EXERCISE BRIEF: Lines containing the word "computer" are the ones to copy from the records below.

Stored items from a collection
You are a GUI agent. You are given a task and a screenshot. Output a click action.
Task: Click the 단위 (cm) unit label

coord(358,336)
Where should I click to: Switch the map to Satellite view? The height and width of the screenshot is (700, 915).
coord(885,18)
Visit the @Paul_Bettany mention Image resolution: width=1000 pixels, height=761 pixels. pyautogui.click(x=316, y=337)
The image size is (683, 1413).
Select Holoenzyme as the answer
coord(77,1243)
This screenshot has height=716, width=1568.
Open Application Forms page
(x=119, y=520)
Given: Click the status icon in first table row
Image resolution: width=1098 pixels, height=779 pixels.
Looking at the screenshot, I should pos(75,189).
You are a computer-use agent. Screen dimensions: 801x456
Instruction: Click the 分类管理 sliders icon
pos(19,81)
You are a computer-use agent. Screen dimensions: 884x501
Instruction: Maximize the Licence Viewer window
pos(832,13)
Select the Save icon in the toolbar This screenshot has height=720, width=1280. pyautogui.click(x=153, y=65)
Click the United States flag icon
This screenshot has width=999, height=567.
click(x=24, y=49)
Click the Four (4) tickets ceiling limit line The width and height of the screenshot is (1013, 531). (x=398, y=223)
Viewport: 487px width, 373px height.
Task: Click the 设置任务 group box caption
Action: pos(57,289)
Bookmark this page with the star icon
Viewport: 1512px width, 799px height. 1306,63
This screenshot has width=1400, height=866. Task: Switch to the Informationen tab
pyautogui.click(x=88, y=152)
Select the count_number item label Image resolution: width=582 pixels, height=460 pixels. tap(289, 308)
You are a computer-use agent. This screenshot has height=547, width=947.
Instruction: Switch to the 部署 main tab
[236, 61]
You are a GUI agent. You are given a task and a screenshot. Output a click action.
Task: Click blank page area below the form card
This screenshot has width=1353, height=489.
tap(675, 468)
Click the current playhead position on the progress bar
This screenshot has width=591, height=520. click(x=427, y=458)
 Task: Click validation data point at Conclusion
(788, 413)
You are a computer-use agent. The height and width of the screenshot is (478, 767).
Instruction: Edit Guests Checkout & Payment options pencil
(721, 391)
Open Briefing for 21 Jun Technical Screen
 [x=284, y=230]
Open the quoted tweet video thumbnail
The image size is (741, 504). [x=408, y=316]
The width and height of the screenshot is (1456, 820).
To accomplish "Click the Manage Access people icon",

ANSWER BELOW:
You are a computer-use agent. Screen dimensions: 801x456
You are a computer-use agent. Screen dimensions: 884x501
You are a computer-use agent. This screenshot has height=547, width=947.
You are a computer-use agent. The height and width of the screenshot is (478, 767).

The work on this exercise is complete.